But the Democrat also said he looked forward to working with Hogan and county officials to bring Amazon to Montgomery, one of the wealthiest and most diverse counties in the nation.
The biggest single element in Hogan’s plan is legislation that would provide a 10-year package of tax credits and exemptions. Qualifying companies would get a tax credit equal to 5.75 percent of wages for each new qualifying headquarters job; a state and local property tax credit; and a state sales and use tax exemption for construction material or warehousing equipment used in the project.
The legislation does not name Amazon as the beneficiary, but is unmistakably aimed at the retailer. According to draft wording reviewed by The Post, the benefits would be available to a Fortune 100 company that creates a new headquarters facility in the state with an investment of at least $5 billion over 17 years, along with other conditions.
Maryland used creative capitalization in naming the bill, to give it a catchy — and Amazon-specific — acronym: the “Promoting ext-Raordinary Innovation in Maryland’s Economy (PRIME) Act of 2018.”
The bill includes a clawback provision that would allow the state to recover tax credits if the company fails to hire at least 40,000 people with average compensation of $100,000 a year. Hogan’s proposal also provides $150 million in direct grants to Amazon from the state Sunny Day Fund — $10 million a year for 15 years.

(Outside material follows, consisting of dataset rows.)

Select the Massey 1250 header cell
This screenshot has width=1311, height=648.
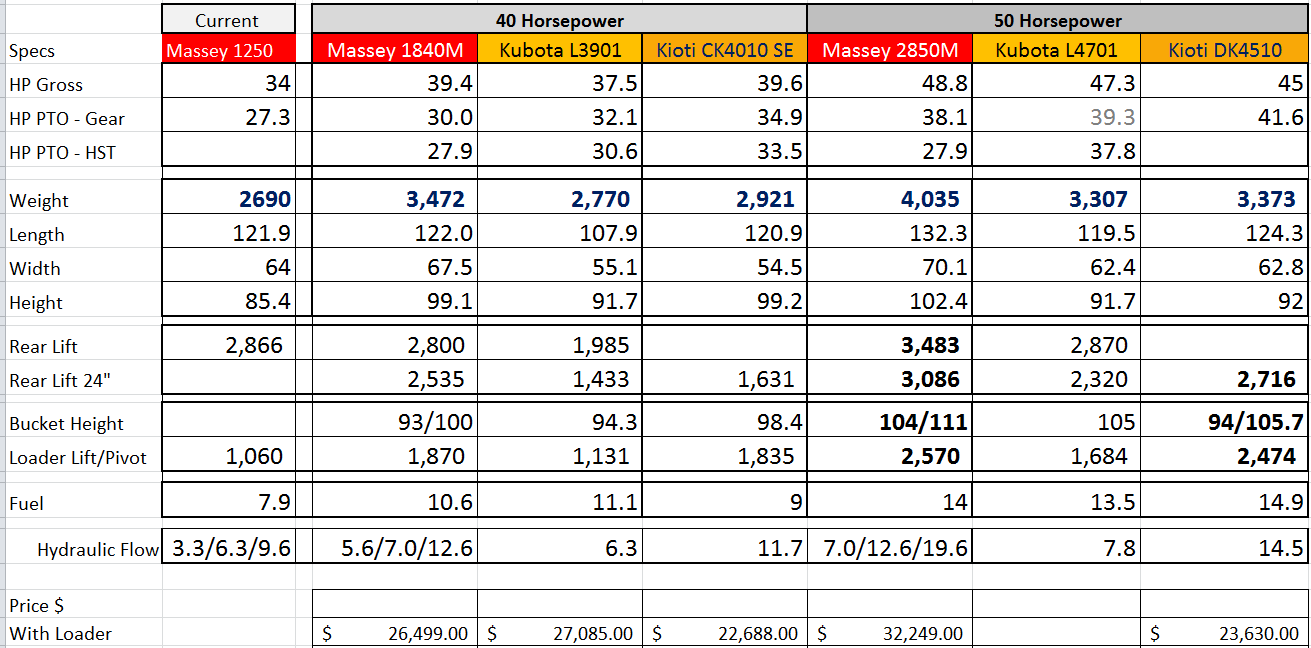click(x=228, y=50)
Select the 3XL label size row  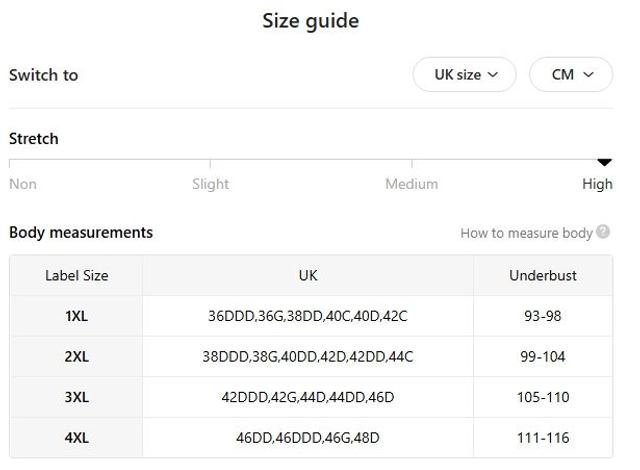click(x=77, y=397)
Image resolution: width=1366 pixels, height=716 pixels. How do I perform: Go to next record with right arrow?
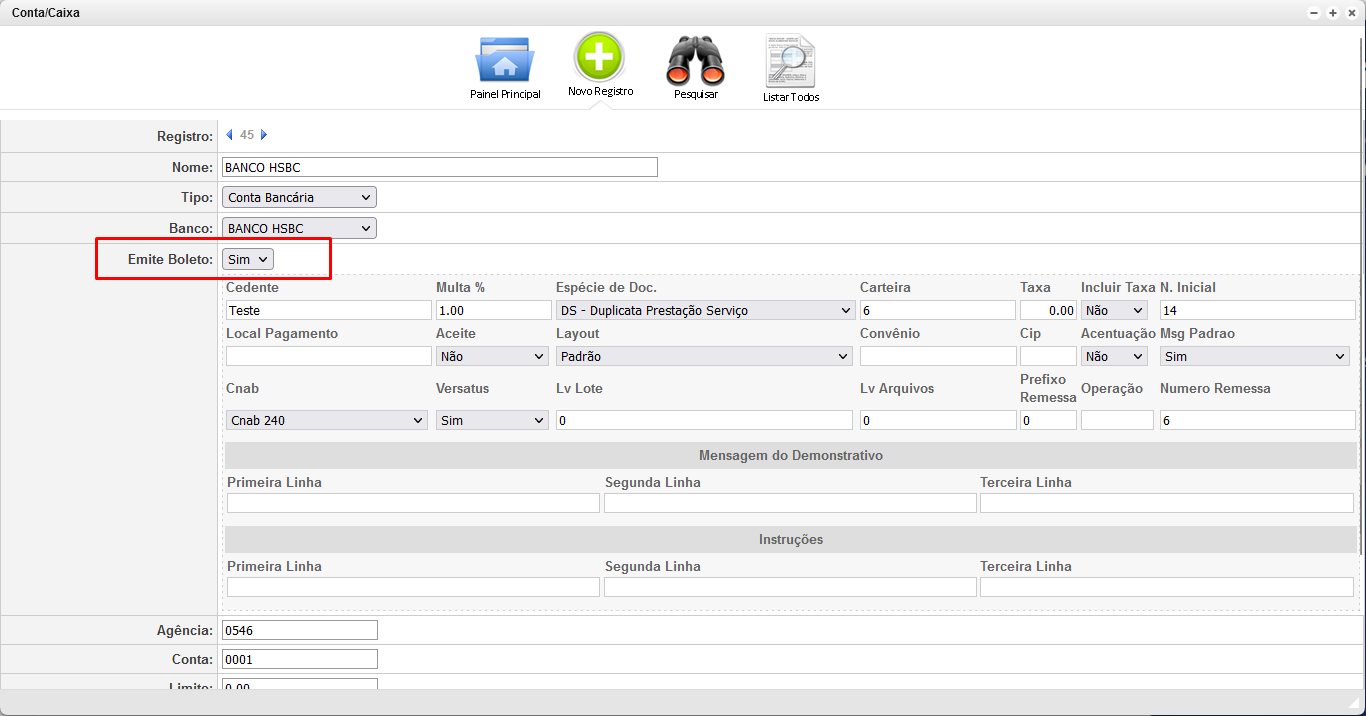(264, 135)
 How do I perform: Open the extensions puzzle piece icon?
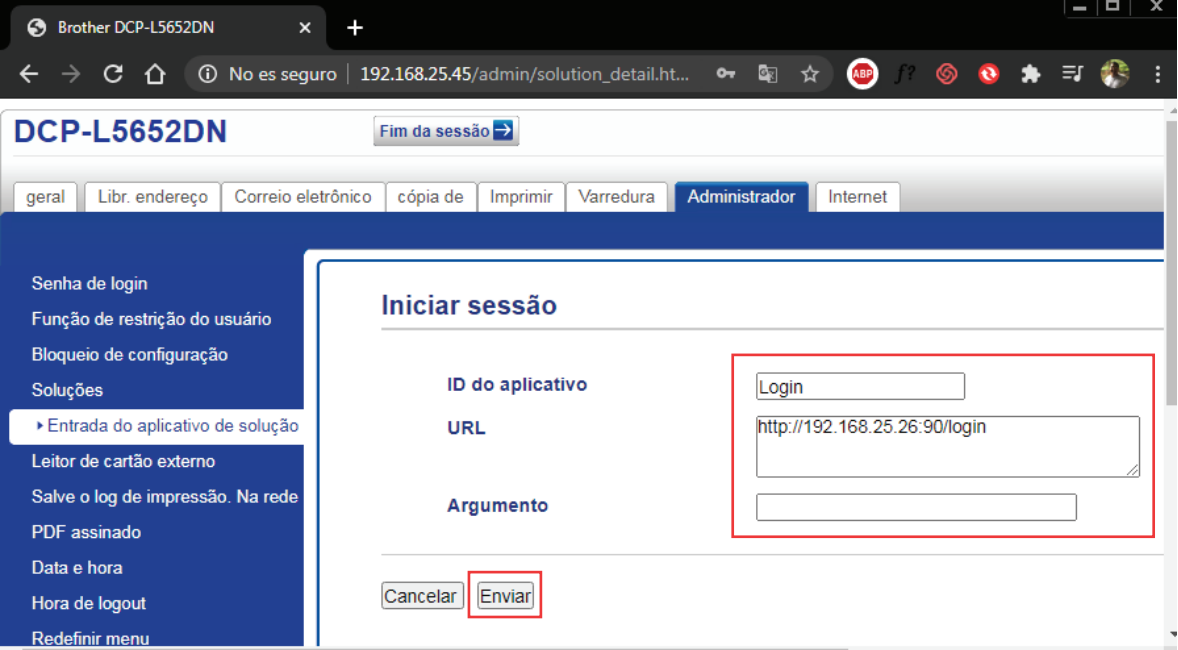pos(1030,74)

Together, the tax relief and Sunny Day grants would be worth more than $3 billion to Amazon, the state said. The benefit would be greater if the new employees’ average pay was more than $100,000 a year.
The governor’s office declined to detail the approximately $2 billion in road, transit and infrastructure improvements that it will offer or to say whether all of those upgrades represented new spending, as opposed to investments in projects already in the pipeline.
“The state will detail those in the future when it’s strategically advantageous to do so,” Hogan spokesman Doug Mayer said. The package, he said, “includes both roads and transit.”
In addition to New Jersey, which hopes to lure Amazon to Newark, other competitors floating big offers include Chicago, with incentives of at least $2 billion, and Philadelphia, whose inducements are reportedly between $2 billion and $3 billion.
“The Hogan administration has put forth an incentive package that makes Maryland competitive with any state or city in the country — we’re playing to win,” Commerce Secretary Mike Gill said.
A centerpiece of his administration and 2014 campaign has been making Maryland more attractive to business, and deep-blue Montgomery is considered must-win territory for Democrats hoping to recapture the governor’s mansion. At the same time, voters also can be critical of excessively generous corporate giveaways, especially if their preferred priorities are underfunded.
Hogan drew sharp criticism from state Democrats earlier this month when Discovery Communications announced it was moving its headquarters from Silver Spring to New York, reducing from four to three the number of Fortune 500 companies hosted by the state.
Hogan caught some heat from potential Democratic challengers last week when Baltimore failed to make Amazon’s shortlist of 20 locations. The governor had strongly backed the city’s Port Covington neighborhood as a site for Amazon, saying Baltimore needed the jobs more than other locations in Maryland. But Democrats said the governor doomed the city’s chance by killing the light-rail Red Line project and not doing more for public schools.
“Larry Hogan underfunded Baltimore’s schools and canceled the Red Line,” tweeted James L. Shea, one of seven Democrats seeking the nomination in the June 26 primary. “What are two of Amazon’s top requirements? Transportation and education.”
Hogan dismissed the criticism as “political nonsense.”
“The Red Line doesn’t go anywhere near Port Covington,” the governor said. “Our proposal [to Amazon] . . . did include light rail to the site and major transportation improvements.”